EXERCISE INPUTS:
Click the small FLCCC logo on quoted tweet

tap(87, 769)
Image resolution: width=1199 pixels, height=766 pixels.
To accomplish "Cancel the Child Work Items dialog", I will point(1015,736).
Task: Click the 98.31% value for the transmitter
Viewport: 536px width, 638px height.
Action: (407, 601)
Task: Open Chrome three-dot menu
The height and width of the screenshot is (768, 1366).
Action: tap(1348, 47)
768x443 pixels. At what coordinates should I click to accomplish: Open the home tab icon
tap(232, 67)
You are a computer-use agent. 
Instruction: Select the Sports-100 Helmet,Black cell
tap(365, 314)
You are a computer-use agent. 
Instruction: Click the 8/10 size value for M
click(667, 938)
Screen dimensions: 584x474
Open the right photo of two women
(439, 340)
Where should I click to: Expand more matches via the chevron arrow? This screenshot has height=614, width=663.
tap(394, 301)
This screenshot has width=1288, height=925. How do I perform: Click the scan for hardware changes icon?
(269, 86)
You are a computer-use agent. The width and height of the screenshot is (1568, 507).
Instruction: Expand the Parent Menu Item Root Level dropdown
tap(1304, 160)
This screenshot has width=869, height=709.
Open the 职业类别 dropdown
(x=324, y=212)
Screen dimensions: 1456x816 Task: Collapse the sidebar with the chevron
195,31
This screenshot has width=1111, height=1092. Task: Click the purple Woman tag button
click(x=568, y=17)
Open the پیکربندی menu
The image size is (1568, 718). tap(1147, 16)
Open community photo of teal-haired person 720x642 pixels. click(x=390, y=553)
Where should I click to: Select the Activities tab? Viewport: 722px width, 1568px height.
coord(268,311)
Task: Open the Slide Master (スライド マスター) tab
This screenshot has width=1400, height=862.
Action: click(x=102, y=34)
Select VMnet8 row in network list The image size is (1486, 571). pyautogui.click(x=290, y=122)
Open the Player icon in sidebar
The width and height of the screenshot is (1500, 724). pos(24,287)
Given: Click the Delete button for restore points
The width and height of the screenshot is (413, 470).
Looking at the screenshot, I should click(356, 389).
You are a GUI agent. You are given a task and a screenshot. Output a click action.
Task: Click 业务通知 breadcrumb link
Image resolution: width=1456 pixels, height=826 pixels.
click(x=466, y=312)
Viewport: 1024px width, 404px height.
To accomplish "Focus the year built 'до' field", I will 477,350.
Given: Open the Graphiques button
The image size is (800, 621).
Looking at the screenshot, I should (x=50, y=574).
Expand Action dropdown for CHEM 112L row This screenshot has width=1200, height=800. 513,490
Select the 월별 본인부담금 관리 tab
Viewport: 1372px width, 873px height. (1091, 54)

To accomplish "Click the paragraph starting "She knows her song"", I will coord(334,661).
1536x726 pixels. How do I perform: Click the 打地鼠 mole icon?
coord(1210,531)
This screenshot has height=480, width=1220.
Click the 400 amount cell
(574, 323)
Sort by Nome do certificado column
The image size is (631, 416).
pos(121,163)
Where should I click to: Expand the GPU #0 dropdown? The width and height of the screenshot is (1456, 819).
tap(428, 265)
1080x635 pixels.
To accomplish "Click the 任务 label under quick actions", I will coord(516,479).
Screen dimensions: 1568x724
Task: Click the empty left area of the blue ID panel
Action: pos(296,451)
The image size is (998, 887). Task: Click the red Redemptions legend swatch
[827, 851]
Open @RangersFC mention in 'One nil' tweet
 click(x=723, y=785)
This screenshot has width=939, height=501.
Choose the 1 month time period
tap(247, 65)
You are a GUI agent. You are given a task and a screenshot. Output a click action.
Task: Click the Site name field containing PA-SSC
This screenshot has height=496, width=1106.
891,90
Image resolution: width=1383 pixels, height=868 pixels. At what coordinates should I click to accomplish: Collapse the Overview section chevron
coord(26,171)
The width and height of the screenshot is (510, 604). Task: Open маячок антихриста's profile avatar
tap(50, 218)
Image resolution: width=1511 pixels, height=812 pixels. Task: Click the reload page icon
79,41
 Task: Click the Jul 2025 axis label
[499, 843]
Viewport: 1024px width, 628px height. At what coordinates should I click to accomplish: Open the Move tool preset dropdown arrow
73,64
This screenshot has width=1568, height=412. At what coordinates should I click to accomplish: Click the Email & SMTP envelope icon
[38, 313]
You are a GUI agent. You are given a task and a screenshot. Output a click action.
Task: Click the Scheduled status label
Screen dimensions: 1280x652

BRIEF:
Word for word, copy out all the data given above.

FINISHED EXERCISE:
Click the small FLCCC logo on quoted tweet

tap(87, 769)
Image resolution: width=1199 pixels, height=766 pixels.
To accomplish "Cancel the Child Work Items dialog", I will point(1015,736).
Task: Click the 98.31% value for the transmitter
Viewport: 536px width, 638px height.
Action: (407, 601)
Task: Open Chrome three-dot menu
The height and width of the screenshot is (768, 1366).
Action: tap(1348, 47)
768x443 pixels. At what coordinates should I click to accomplish: Open the home tab icon
tap(232, 67)
You are a computer-use agent. 
Instruction: Select the Sports-100 Helmet,Black cell
tap(365, 314)
You are a computer-use agent. 
Instruction: Click the 8/10 size value for M
click(667, 938)
Screen dimensions: 584x474
Open the right photo of two women
(439, 340)
Where should I click to: Expand more matches via the chevron arrow? This screenshot has height=614, width=663.
tap(394, 301)
This screenshot has width=1288, height=925. How do I perform: Click the scan for hardware changes icon?
(269, 86)
You are a computer-use agent. The width and height of the screenshot is (1568, 507).
Instruction: Expand the Parent Menu Item Root Level dropdown
tap(1304, 160)
This screenshot has width=869, height=709.
Open the 职业类别 dropdown
(x=324, y=212)
Screen dimensions: 1456x816 Task: Collapse the sidebar with the chevron
195,31
This screenshot has width=1111, height=1092. Task: Click the purple Woman tag button
click(x=568, y=17)
Open the پیکربندی menu
The image size is (1568, 718). tap(1147, 16)
Open community photo of teal-haired person 720x642 pixels. click(x=390, y=553)
Where should I click to: Select the Activities tab? Viewport: 722px width, 1568px height.
coord(268,311)
Task: Open the Slide Master (スライド マスター) tab
This screenshot has width=1400, height=862.
Action: click(x=102, y=34)
Select VMnet8 row in network list The image size is (1486, 571). pyautogui.click(x=290, y=122)
Open the Player icon in sidebar
The width and height of the screenshot is (1500, 724). pos(24,287)
Given: Click the Delete button for restore points
The width and height of the screenshot is (413, 470).
Looking at the screenshot, I should click(356, 389).
You are a GUI agent. You are given a task and a screenshot. Output a click action.
Task: Click 业务通知 breadcrumb link
Image resolution: width=1456 pixels, height=826 pixels.
click(x=466, y=312)
Viewport: 1024px width, 404px height.
To accomplish "Focus the year built 'до' field", I will 477,350.
Given: Open the Graphiques button
The image size is (800, 621).
Looking at the screenshot, I should (x=50, y=574).
Expand Action dropdown for CHEM 112L row This screenshot has width=1200, height=800. 513,490
Select the 월별 본인부담금 관리 tab
Viewport: 1372px width, 873px height. (1091, 54)

To accomplish "Click the paragraph starting "She knows her song"", I will coord(334,661).
1536x726 pixels. How do I perform: Click the 打地鼠 mole icon?
coord(1210,531)
This screenshot has height=480, width=1220.
Click the 400 amount cell
(574, 323)
Sort by Nome do certificado column
The image size is (631, 416).
pos(121,163)
Where should I click to: Expand the GPU #0 dropdown? The width and height of the screenshot is (1456, 819).
tap(428, 265)
1080x635 pixels.
To accomplish "Click the 任务 label under quick actions", I will coord(516,479).
Screen dimensions: 1568x724
Task: Click the empty left area of the blue ID panel
Action: pos(296,451)
The image size is (998, 887). Task: Click the red Redemptions legend swatch
[827, 851]
Open @RangersFC mention in 'One nil' tweet
 click(x=723, y=785)
This screenshot has width=939, height=501.
Choose the 1 month time period
tap(247, 65)
You are a GUI agent. You are given a task and a screenshot. Output a click action.
Task: Click the Site name field containing PA-SSC
This screenshot has height=496, width=1106.
891,90
Image resolution: width=1383 pixels, height=868 pixels. At what coordinates should I click to accomplish: Collapse the Overview section chevron
coord(26,171)
The width and height of the screenshot is (510, 604). Task: Open маячок антихриста's profile avatar
tap(50, 218)
Image resolution: width=1511 pixels, height=812 pixels. Task: Click the reload page icon
79,41
 Task: Click the Jul 2025 axis label
[499, 843]
Viewport: 1024px width, 628px height. At what coordinates should I click to accomplish: Open the Move tool preset dropdown arrow
73,64
This screenshot has width=1568, height=412. At what coordinates should I click to accomplish: Click the Email & SMTP envelope icon
[38, 313]
You are a GUI agent. You are given a task and a screenshot. Output a click action.
Task: Click the Scheduled status label
Screen dimensions: 1280x652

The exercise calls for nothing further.